SUPPLIED INFORMATION:
┌──
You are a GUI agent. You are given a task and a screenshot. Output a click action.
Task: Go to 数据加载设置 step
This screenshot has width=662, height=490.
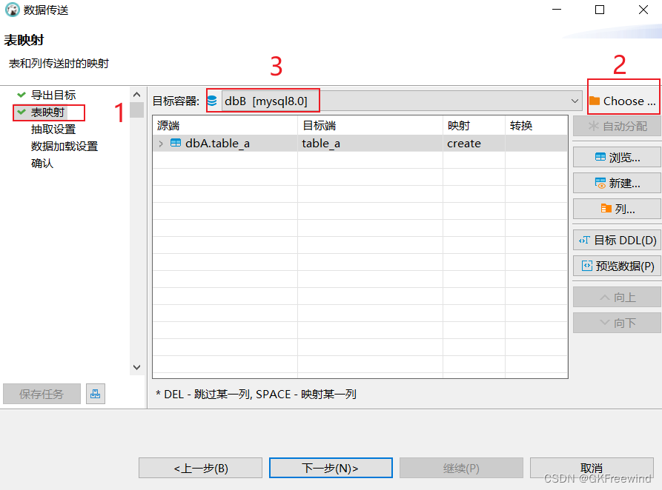[x=64, y=147]
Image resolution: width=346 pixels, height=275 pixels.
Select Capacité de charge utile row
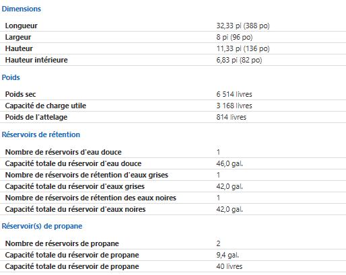point(173,106)
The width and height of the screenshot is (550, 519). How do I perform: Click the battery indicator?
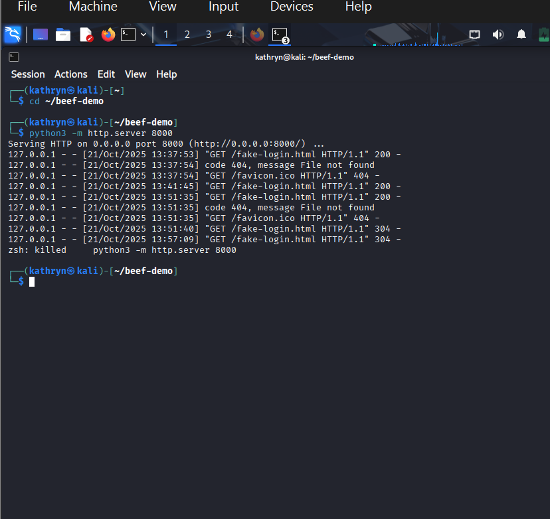(x=543, y=34)
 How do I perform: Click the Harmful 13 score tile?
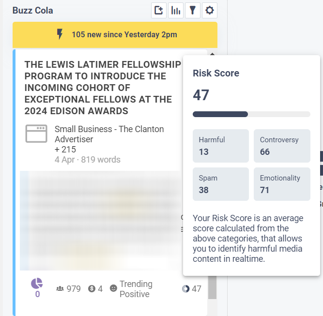[x=220, y=146]
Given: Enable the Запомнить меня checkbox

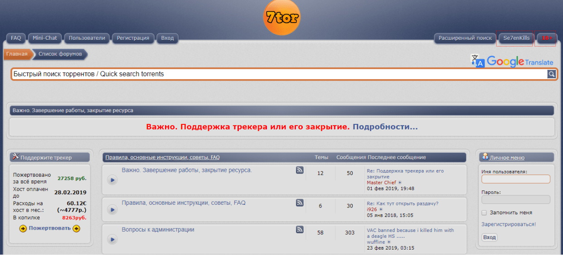Looking at the screenshot, I should [x=484, y=213].
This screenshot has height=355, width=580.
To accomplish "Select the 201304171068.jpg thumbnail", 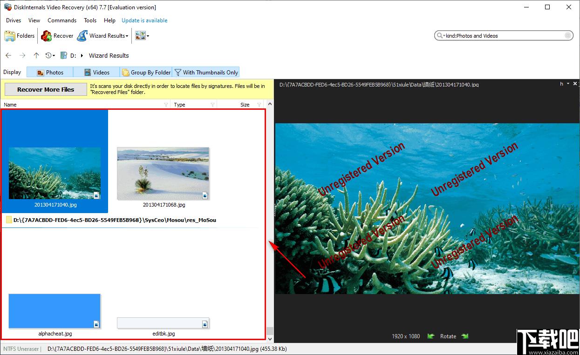I will (x=163, y=174).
└──
WHAT THE TASK ASKS:
Every line above between the one containing "Select Capacité de charge utile row" and the one containing "This screenshot has height=355, width=580.", those two included, is to be printed exactly. No pictures go into the copy.

RESPONSE TO THE EXERCISE:
Select Capacité de charge utile row
point(173,106)
The width and height of the screenshot is (550, 519). How do I perform: Click the battery indicator?
(x=543, y=34)
 How do I perform: Click the Harmful 13 score tile?
[x=220, y=146]
Given: Enable the Запомнить меня checkbox

Looking at the screenshot, I should [x=484, y=213].
This screenshot has height=355, width=580.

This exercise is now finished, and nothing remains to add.